だが、そうは言っても簡単には問屋が卸してくれない。肝心の階段がどれだけ捜しても見つからないのだ。
「なあ、スーリア。君は他の生存者たちと結構長い間ここにいたんだろう? その時、構造は把握しなかったのか?」
「してないわ。あの時は逃げるので精いっぱいだった。今みたいにスキルが使えなかったからね」
スーリアは自分たちの周りに浮かんでいる小さな魔法陣を指差した。認識阻害魔法――アルクがスキルを用いて形成した、二人を守る壁。これがあるため、二人はあれからリーパーに見つからずに済んでいた。
「なるほど。うーん……どうしよう……」
肩を落とし、アルクは考え込む。会話が止み、しっとりと静かな空気が流れる。スウッと、生温かい風が抜けた。スーリアのしなやかな髪が、ほんの僅かにだが揺れる。するとスーリアはポンと手を叩いた。
「風よ! 風がある方に行けばいいんだわ!」
「風……そうか!」
アルクは自らの服の袖を破った。彼が着用していた、高密度スーツと呼ばれるカプセル使用のための専用スーツは、極めて薄い素材でできている。ゆえに風を良くはらむ。ビニール質の薄っぺらな布は、そよ風にも満たないほどの風に驚くほどよくなびいた。
「こっちだ」
布の揺れの導くまま、二人は暗闇を進む。足音を出来るだけ立てないようにすべく、ゆっくりと滑るように。そうして角を一つ曲がり、二つ曲がり……。やがて二人は、先ほどリーパーの居た辺りへと戻ってきた。布の揺れ幅が、だんだんと大きくなる。風がはっきりと肌で感じられるようになってきた。
「そろそろか……」
「ええ、たぶん。あッ!」
廊下の端に光が見えた。ヒカリゴケとは違う、白く明るい光。スーリアは喜び勇んで光の方へと駆けだす。だが次の瞬間、アルクが彼女の肩を掴む。
「待った!」
「えッ?」
「あれ」
まばゆい光の陰に、キラリと輝く白いものが見えた。スーリアが眼を凝らしてみると、それはリーパーだった。しかも、一体ではない。何体ものリーパーが、門番のように階段周辺を守っている。連中は光の陰に隠れながら、じっと何かを待ちかまえているようだ。二人は慌てて通路を戻り、角へと身をひそめる。

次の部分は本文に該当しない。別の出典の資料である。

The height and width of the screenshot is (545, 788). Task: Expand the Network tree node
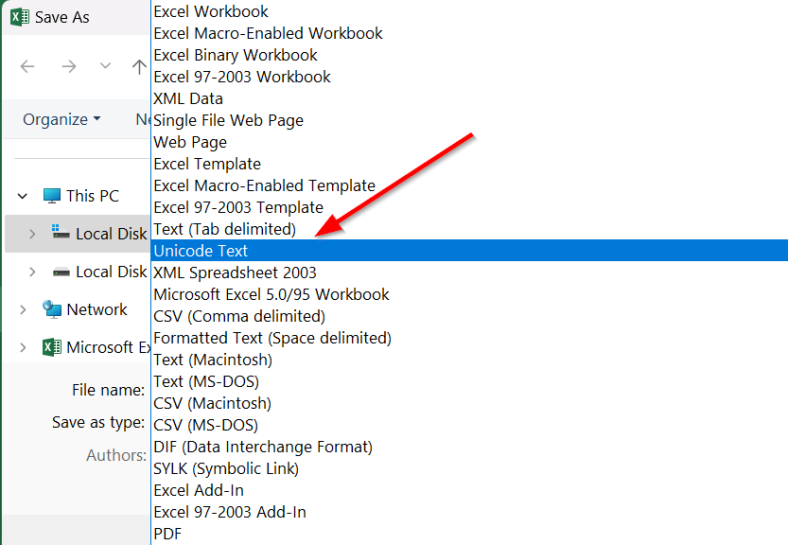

「チッ、あんなところにリーパーの群れが居るなんて……」
「あそこだからだよ。階段の前で待っていればそのうち餌が来るって、やつらはわかってるんだ」
「なるほど、考えたものね。……それでどうする? さっきの技で強行突破する?」
スーリアは両手で大きく丸を描いた。スイカを撫でているようなそのしぐさは、プラズマボールを示しているのだろう。それを見たアルクは気難しい様子で眉を寄せる。

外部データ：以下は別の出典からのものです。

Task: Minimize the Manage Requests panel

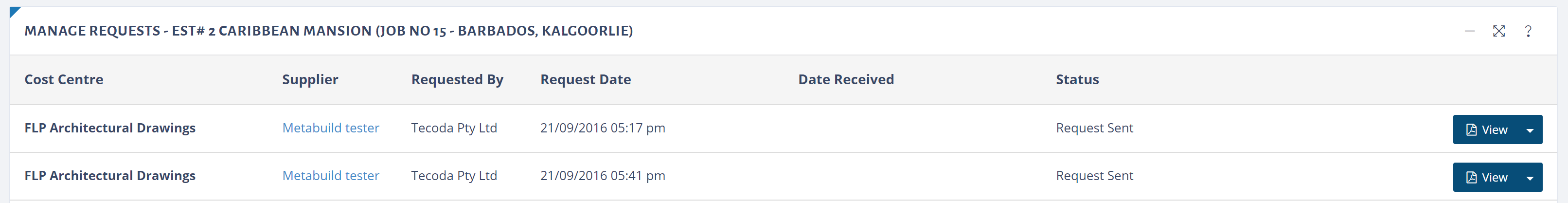Action: click(1469, 31)
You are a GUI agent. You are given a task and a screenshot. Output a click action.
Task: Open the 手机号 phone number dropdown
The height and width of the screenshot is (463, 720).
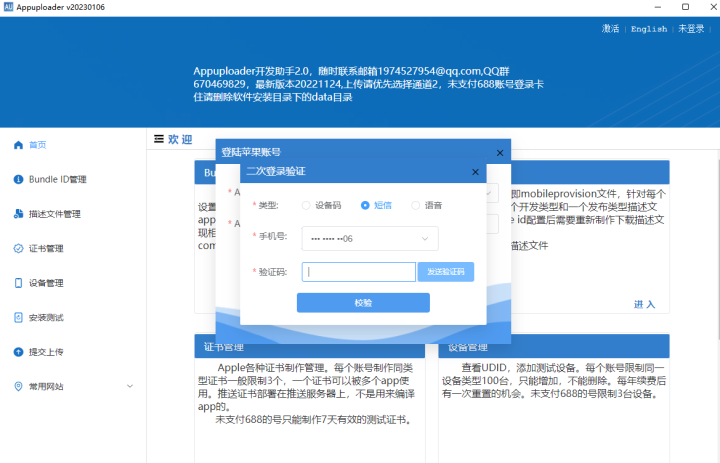tap(370, 238)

「あれは一直線上にいる敵しか効果が無いからなあ。群れ相手だと力を発揮できるかどうか……。スーリアの方は何かいい手はないの?」
「実を言うと……私、回復スキルしか使えないのよ。目覚める前の記憶がどうにも曖昧でね……」
スーリアは顔を下に向けた。華奢な肩が大きく下がり、口から小さく吐息が漏れる。
「ごめんね、役立たずで。本当は私じゃなくて他の誰かが残れば……」
「そんなこと言うなよ! 大丈夫、リーパーは俺が何とかするから」
アルクはスーリアの肩をしっかりと押さえた。平熱が低いからのか、細い肩は少し冷たく感じる。アルクはスーリアの存在が酷く頼りなく、また儚く思えた。まるで陽光に溶ける美しい雪像――色白なことも相まってか、彼にはスーリアがそんなふうに見える。ゆえに、彼はスーリアを腕にしっかりと抱きしめた。
「な、何をするのよ……」
「ごめん、つい」
「別にいいわ、あなたのことは……嫌いではないから」
ハッとした様子で、二人は離れた。スーリアはいつもの無表情に戻ると、アルクから顔をそむける。その頬はほんのりと桜色に染まっていた。アルクは気恥ずかしそうにスーリアから顔をそらすと、角からリーパーたちの様子を伺った。アルクの背中の後ろから、スーリアもそっと覗きこむ。
「連中はかなり密集してる。一瞬しか時間を稼げないけど……あれなら爆発呪文で何とかなるかもしれない」
「爆発呪文?」
「ああ。目くらましようのスキルさ。一瞬しか効果がないし、敵が散開してると使い物にならないから微妙だけど……。ここはこれに賭けるしかないかな。真正面からじゃ勝ち目はないし」
「私はあまりスキルに詳しくないわ。だから、あなたに従う。あなたの考えるようにすればいい」
「よし、じゃあ使おう」
アルクとスーリアはアイコンタクトをとった。二人は互いに深くうなずく。アルクは手を顔の前に突き出すと呪文の詠唱を始めた。スーリアはそれを、固唾をのんで見守る。
「さあ、行くよ……エクスプロージョン!」
リーパーの密集している場所の中心。そこから一気に光があふれた。遅れて爆音が周囲に轟く。その爆音と光の嵐の中を、二つの足音が駆け抜けていった――。